Because, when you know all that, you'll know when the right deal comes along, and you can pounce.

Right now, though, I am skeptical it is the right time.  Maybe this bubble will continue to inflate for some time now.  Maybe my home will shoot up to a million dollars in value.  Maybe, but I doubt it.  I think a lot of the panic buying going on right now, due to the pandemic, may taper off just as quickly.  We saw this in 1989, we saw this in 2009.  It went from Bull market to Bear market in a matter of months.  Houses and condos that were sold for over-asking with escalation clauses one month, were languishing on the market the next - with many contracts being cancelled.

We also had two investment condos in Pompano Beach, which brings us to another point - knowing when to get out.   We saw the bubble really froth there - far moreso than even in Northern Virginia.  When we started getting unsolicited offers for the condos for twice what we paid for them two years earlier we sold out.  Ditto for our home in Virginia, which was sold to a developer who drove a bulldozer through it (again, land worth more than the building!).

**Try it**
Copy out the passage on the housing bubble and knowing when to sell, word for word.

**Data for analysis**
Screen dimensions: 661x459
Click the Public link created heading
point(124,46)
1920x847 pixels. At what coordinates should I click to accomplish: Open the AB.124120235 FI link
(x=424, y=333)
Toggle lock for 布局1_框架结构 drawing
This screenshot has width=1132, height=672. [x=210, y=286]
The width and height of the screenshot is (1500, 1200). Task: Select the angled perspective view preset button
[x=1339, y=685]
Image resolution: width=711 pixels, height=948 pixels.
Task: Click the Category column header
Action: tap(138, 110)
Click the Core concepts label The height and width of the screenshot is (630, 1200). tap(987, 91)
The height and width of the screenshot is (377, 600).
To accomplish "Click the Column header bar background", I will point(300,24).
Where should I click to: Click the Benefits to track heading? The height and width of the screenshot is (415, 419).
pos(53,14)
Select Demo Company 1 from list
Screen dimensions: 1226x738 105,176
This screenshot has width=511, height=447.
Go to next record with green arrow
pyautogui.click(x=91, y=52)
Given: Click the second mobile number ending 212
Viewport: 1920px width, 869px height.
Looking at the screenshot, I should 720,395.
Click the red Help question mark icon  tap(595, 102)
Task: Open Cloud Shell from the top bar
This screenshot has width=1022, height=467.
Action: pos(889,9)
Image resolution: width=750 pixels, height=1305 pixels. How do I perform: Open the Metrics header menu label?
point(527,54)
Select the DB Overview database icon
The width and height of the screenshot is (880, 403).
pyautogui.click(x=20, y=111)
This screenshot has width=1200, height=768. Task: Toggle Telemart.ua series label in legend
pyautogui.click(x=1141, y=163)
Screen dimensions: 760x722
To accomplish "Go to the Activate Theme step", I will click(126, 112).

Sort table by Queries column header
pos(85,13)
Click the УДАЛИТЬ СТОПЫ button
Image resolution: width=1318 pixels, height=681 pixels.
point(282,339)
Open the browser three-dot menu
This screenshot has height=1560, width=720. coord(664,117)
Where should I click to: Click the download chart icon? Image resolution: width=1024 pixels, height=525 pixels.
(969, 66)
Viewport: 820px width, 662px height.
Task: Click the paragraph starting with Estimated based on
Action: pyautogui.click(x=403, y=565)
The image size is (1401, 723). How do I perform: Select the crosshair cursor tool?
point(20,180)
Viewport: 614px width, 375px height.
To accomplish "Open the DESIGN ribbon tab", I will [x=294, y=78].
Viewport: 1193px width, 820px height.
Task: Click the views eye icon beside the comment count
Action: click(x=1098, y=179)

**Your response**
Because, when you know all that, you'll know when the right deal comes along, and you can pounce.

Right now, though, I am skeptical it is the right time.  Maybe this bubble will continue to inflate for some time now.  Maybe my home will shoot up to a million dollars in value.  Maybe, but I doubt it.  I think a lot of the panic buying going on right now, due to the pandemic, may taper off just as quickly.  We saw this in 1989, we saw this in 2009.  It went from Bull market to Bear market in a matter of months.  Houses and condos that were sold for over-asking with escalation clauses one month, were languishing on the market the next - with many contracts being cancelled.

We also had two investment condos in Pompano Beach, which brings us to another point - knowing when to get out.   We saw the bubble really froth there - far moreso than even in Northern Virginia.  When we started getting unsolicited offers for the condos for twice what we paid for them two years earlier we sold out.  Ditto for our home in Virginia, which was sold to a developer who drove a bulldozer through it (again, land worth more than the building!).